Superando as próprias barreiras

Você imagina como seria viver em meios as trevas da cegueira? Tracy Carcione não se deixou abalar e superou suas barreiras. Confira essa história!

Julia Monsores | 6 de Janeiro de 2020 às 17:00

Ljupco/iStock -

Li certa vez, numa revista americana, uma história que me deixou impressionada. Era sobre uma jovem, Tracy Carcione, que fizera uma demonstração no Museu de Arte Moderna de Nova York. Críticos tinham sido chamados para ver a artista autodidata desenhar. Quem chegasse, dizia a matéria, e visse a apresentação – Tracy sentada diante de seus observadores, munida de uma caneta esferográfica, desenhando formas geométricas – na certa não acharia nada de mais.

Isso até saber de um detalhe: Tracy era cega desde a infância. E, embora não pudesse ver aqueles objetos de madeira que tinha à frente – cones, cubos e esferas –, era capaz de desenhá-los com um senso de perspectiva tão perfeito que chamava a atenção.

Superando as próprias deficiências

Segundo a revista, o caso de Tracy não é único e mesmo os cegos de nascença às vezes são capazes de copiar objetos com uma perfeição admirável. A explicação seria a de que o desenho é uma habilidade cognitiva tão profundamente embutida no cérebro que pode se manifestar mesmo entre aqueles que nunca enxergaram.

Assim que acabei de folhear a revista, e ainda refletindo sobre a capacidade que o ser humano tem de superar as próprias deficiências (o mesmo ser humano capaz de cometer tantas atrocidades), saí para dar uma caminhada na orla. 
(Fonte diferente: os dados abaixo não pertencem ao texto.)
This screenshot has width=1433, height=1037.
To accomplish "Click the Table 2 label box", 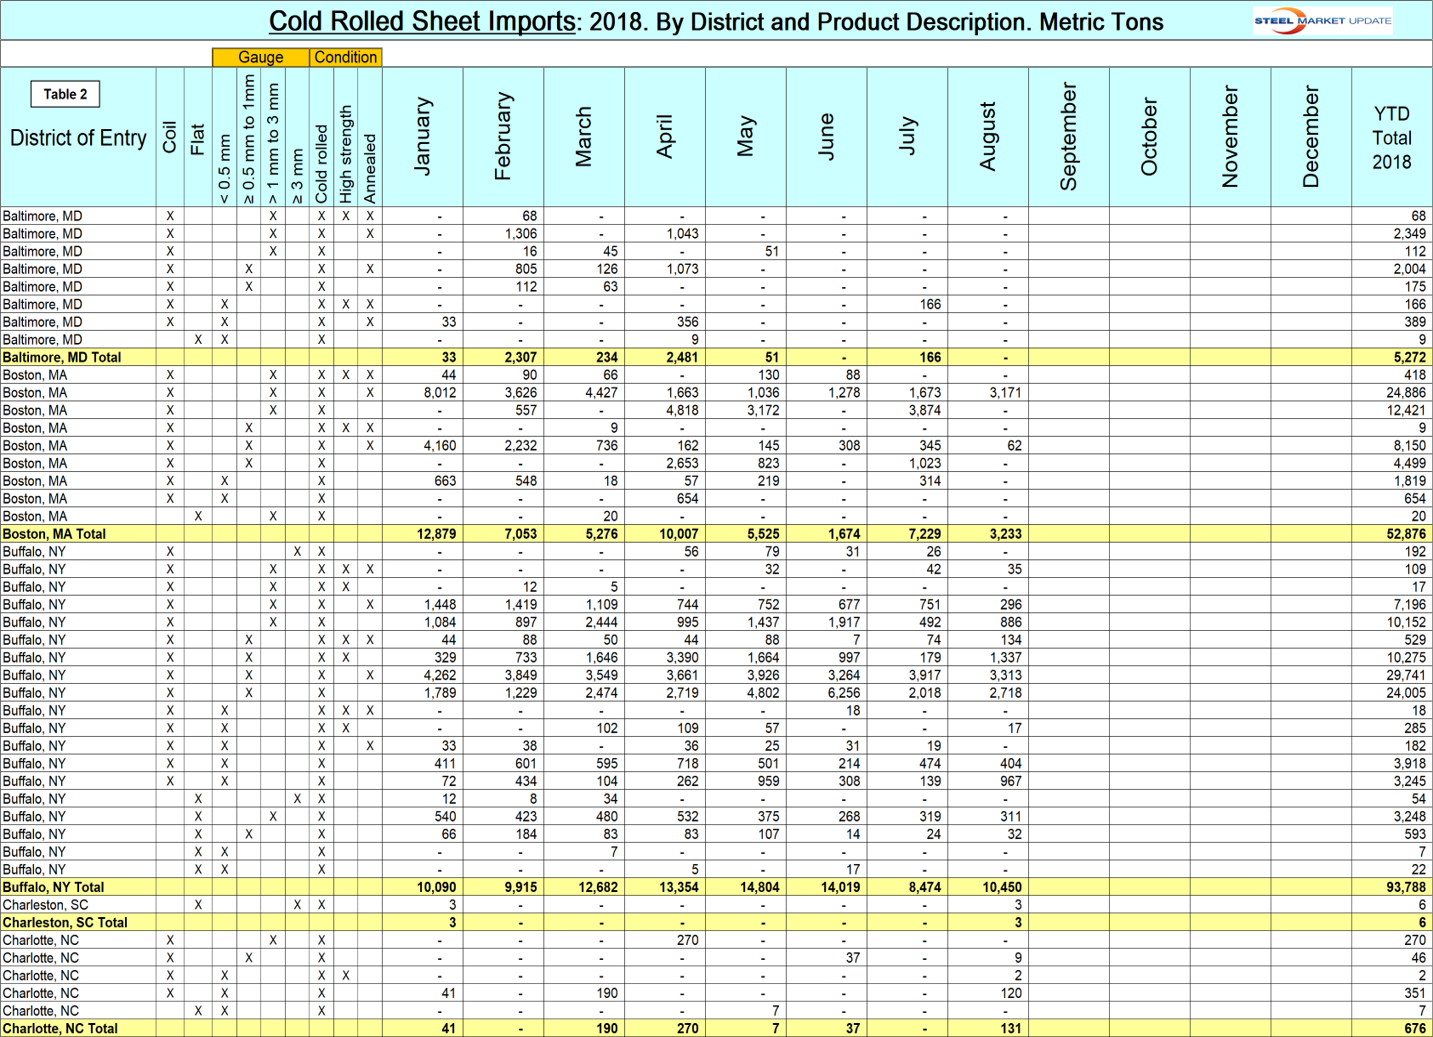I will pos(65,94).
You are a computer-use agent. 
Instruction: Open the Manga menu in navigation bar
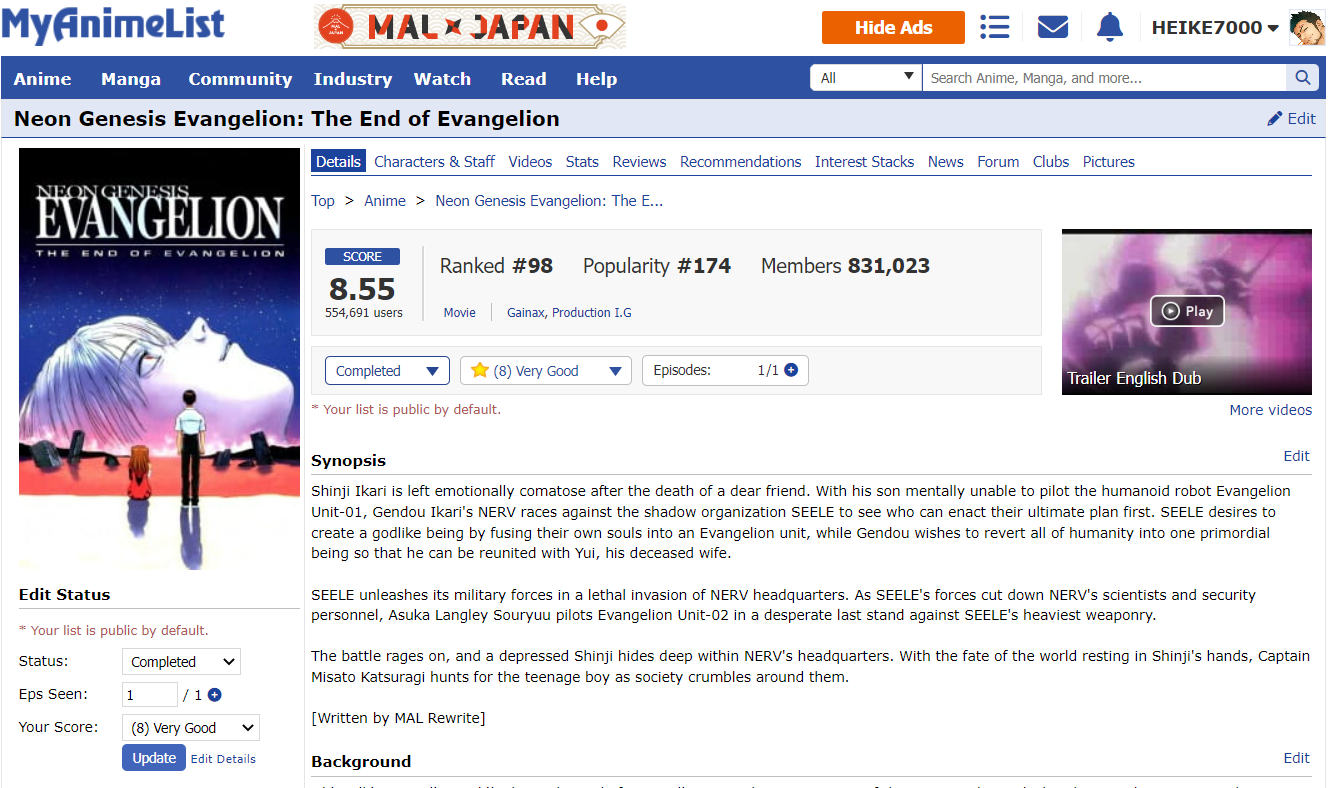130,79
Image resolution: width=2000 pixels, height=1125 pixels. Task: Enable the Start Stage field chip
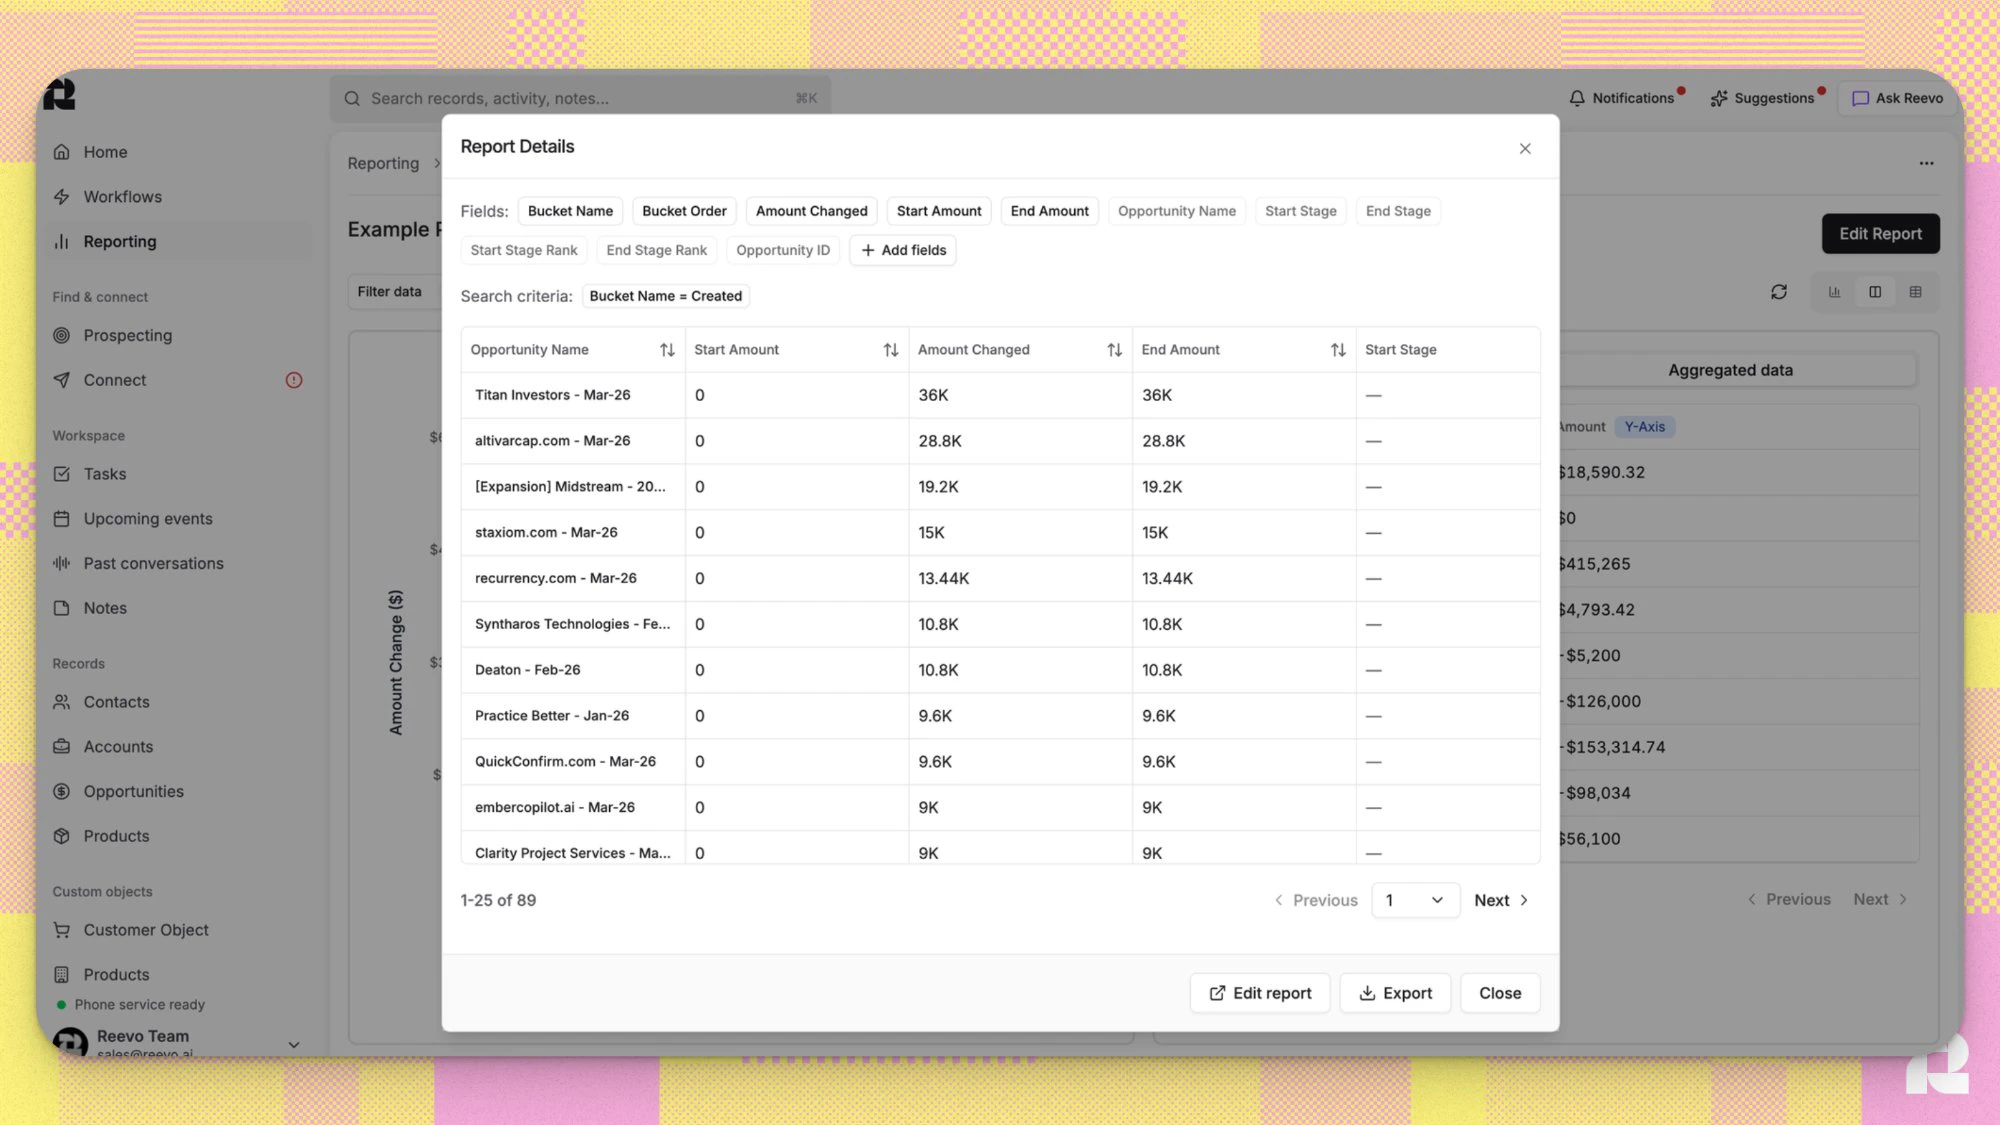[x=1300, y=211]
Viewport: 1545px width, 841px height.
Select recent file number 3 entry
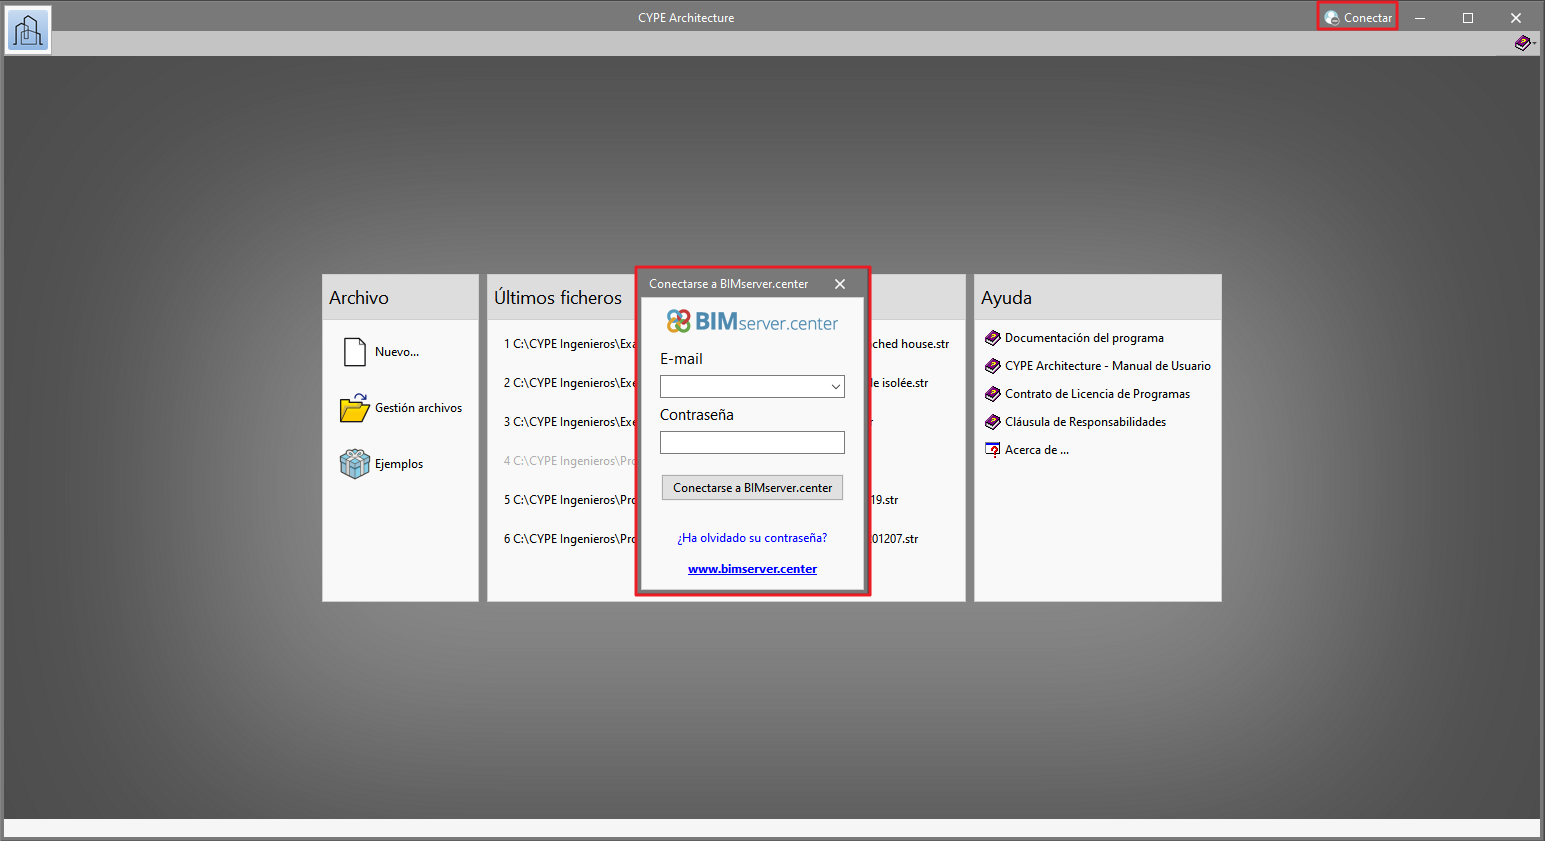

Era, como tantas têm sido, uma linda manhã de sol, de um verão que não queria mais acabar. Mas o calor naquele dia não estava excessivo, e uma aragem movia as palmeiras, começando a levantar a crista das ondas. Eu ia distraída, olhando o mar, quando de repente vi, alguns metros à frente, vindo em minha direção, um casal de deficientes visuais. Eram jovens, ainda. Caminhavam juntos, apoiados um no outro e em suas bengalas especiais.

Mas havia nesse andar uma desenvoltura inesperada, como se estivessem certos de que, juntos, nenhum objeto lhes barraria o caminho. Como se nada tivessem a temer. Isso me fez parar. E também a lembrança imediata da história sobre a moça cega que desenhava. 

“Naquele instante, existiram apenas eles dois, mais nada, imersos em seu mundo de escuridão e silêncio.”

Enquanto pensava no que será viver num mundo de trevas, esperei, junto à calçada, que os dois passassem por mim. Mas ocorre que eles pararam também. Pararam – e se olharam. Depois, envolveram-se nos braços um do outro – e se beijaram. Não foi espetaculoso, foi apenas um beijo leve, nos lábios, mas carregado de tamanha ternura que tudo à volta deles pareceu congelar de repente, ou deixar de existir. Ou foi ainda como se existisse dentro de uma dimensão encantada. 

Por um instante em suspensão, tempo e espaço desapareceram, restando apenas aquele beijo tátil, alimentado pela matéria escura em que ambos estavam mergulhados. Todos em volta pareceram compreender. E – não foi impressão, tenho certeza – fez-se um silêncio durante o tempo assombrado que durou o beijo. Naquele instante, existiram apenas eles dois, mais nada, imersos em seu mundo de escuridão e silêncio.